• Written tasks
1) Please repeat the crystal structure text word for word, starting at "Fig. 7 Top view" and ending at "style for clarity.".
2) Name every type of bifurcated hydrogen bond given in the crystal structure text.

• Selection
Fig. 7 Top view of Fig. 6, showing the interfacial interaction between the adeninium–water ribbon and the side of the polyiodide channel. Oxygen atoms of water are represented by red spheres. Large purple and orange spheres represent the iodine atoms of I₂ and I₃⁻ moieties constructing the side-wall of the polyiodide channel. They are nearly orthogonal and peripheral to the adeninium cations. The head and the foot parts of one I₁₄²⁻ chair, colored orange, are shown in stick style for clarity.

Crystal structure of [CytH⁺]₂(I₅⁻)₂(H₂O)₃2

The crystal structure of 2 (Figs. 8–10) consists of sheets assembled by alternately arranged positive {[CytH⁺]₂(H₂O)₃}_n ribbons and negative [(I₅⁻)₂]_n polyiodide ribbons. We first describe the ribbons and then their association in the structure.

As shown in Fig. 8, in the positive ribbon two protonated cytosine cations, whose protonation status is also justified by the larger internal ring C–N–C angles [122.4(5)–125.4(5)°] at the ring N sites,^15,22 form a bifurcated acceptor type of hydrogen bond (N–H)₂⋯O between the O acceptor of one cytosinium and two N–H donors of another cytosinium. Between the adjacent cytosinium pairs there are three water molecules. They act as hydrogen-bond connectors to link the cytosinium pairs through several N–H⋯O and O–H⋯O hydrogen bonds (Table 3), and thus build the hydrogen-bonded and nearly planar ribbon of width ca. 1.0 nm. In the ribbon the hydrogen-bonding patterns exhibit four or five different ring types, and include several types of bifurcated hydrogen bond, (O–H)₂⋯O, (N–H)₂⋯O and N–H⋯(O)₂ (Fig. 8). The occurrence of the bifurcated hydrogen bonds is in agreement with the fact that protonated cytosine is donor-rich because each cytosinium has four N–H donors but only one O acceptor, and is found in other cytosine structures.²²

Fig. 8 Ortep plot of the cytosinium–water ribbon in 2, viewed roughly along the c axis, with atomic labels and hydrogen bonds (dashed solid bonds) shown. Within the positive ribbon the N⋯O distances of the N–H⋯O hydrogen bonds are in the range ca. 2.68–3.25 Å, and the O⋯O distances of the O–H⋯O hydrogen bonds ca. 2.78–2.88 Å. Symmetry code: A x + 1, y, z.

• Dataset extract
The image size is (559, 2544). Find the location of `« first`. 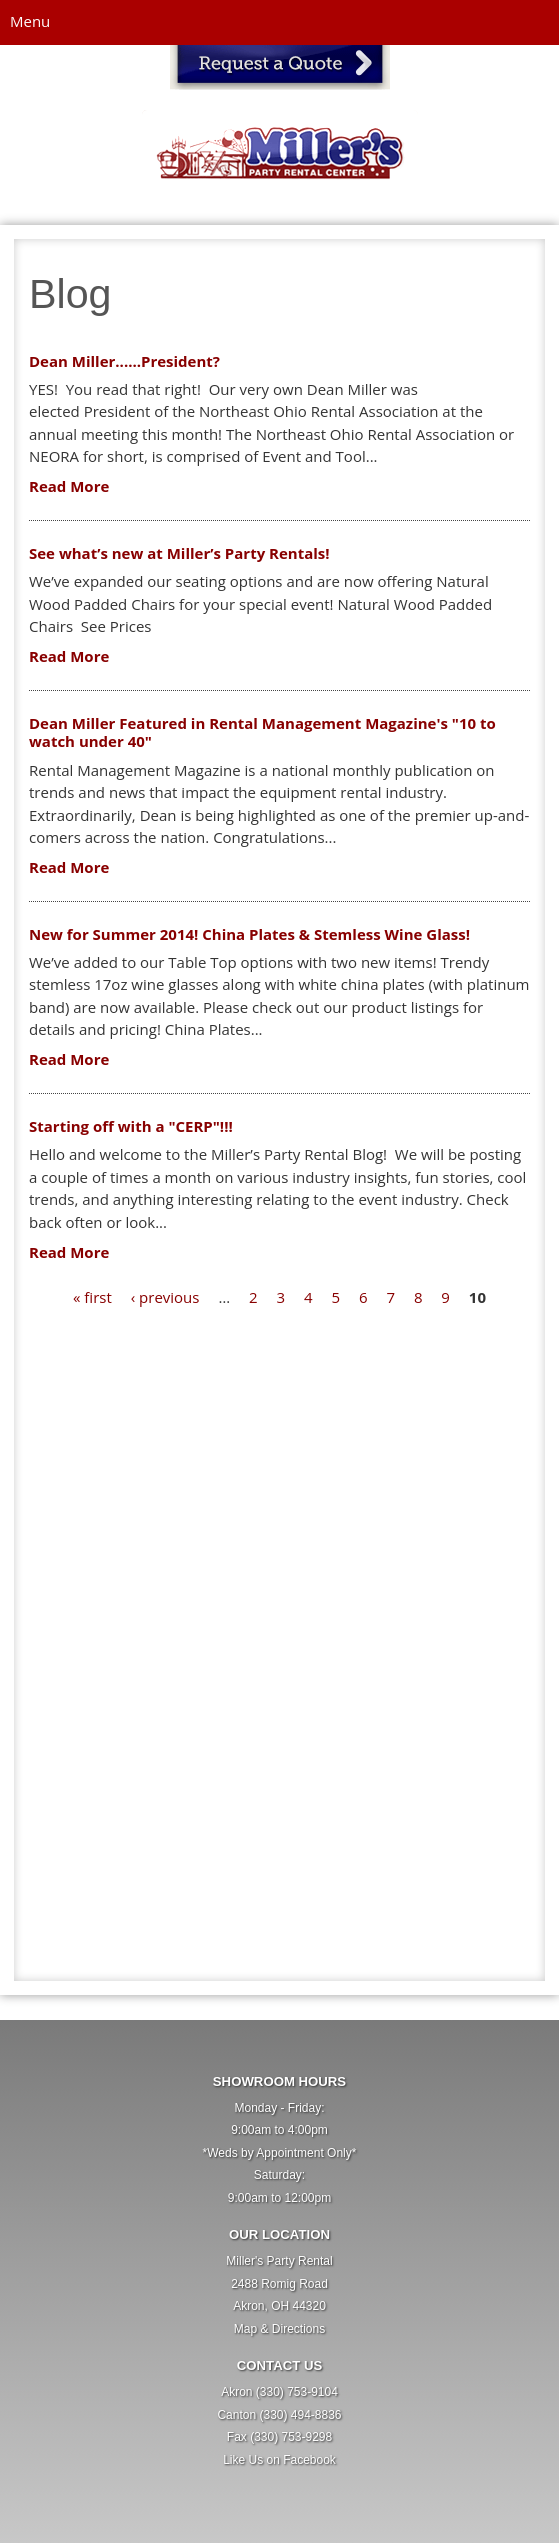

• Expected answers
1)
Fig. 7 Top view of Fig. 6, showing the interfacial interaction between the adeninium–water ribbon and the side of the polyiodide channel. Oxygen atoms of water are represented by red spheres. Large purple and orange spheres represent the iodine atoms of I₂ and I₃⁻ moieties constructing the side-wall of the polyiodide channel. They are nearly orthogonal and peripheral to the adeninium cations. The head and the foot parts of one I₁₄²⁻ chair, colored orange, are shown in stick style for clarity.

2)
(O–H)₂⋯O
(N–H)₂⋯O
N–H⋯(O)₂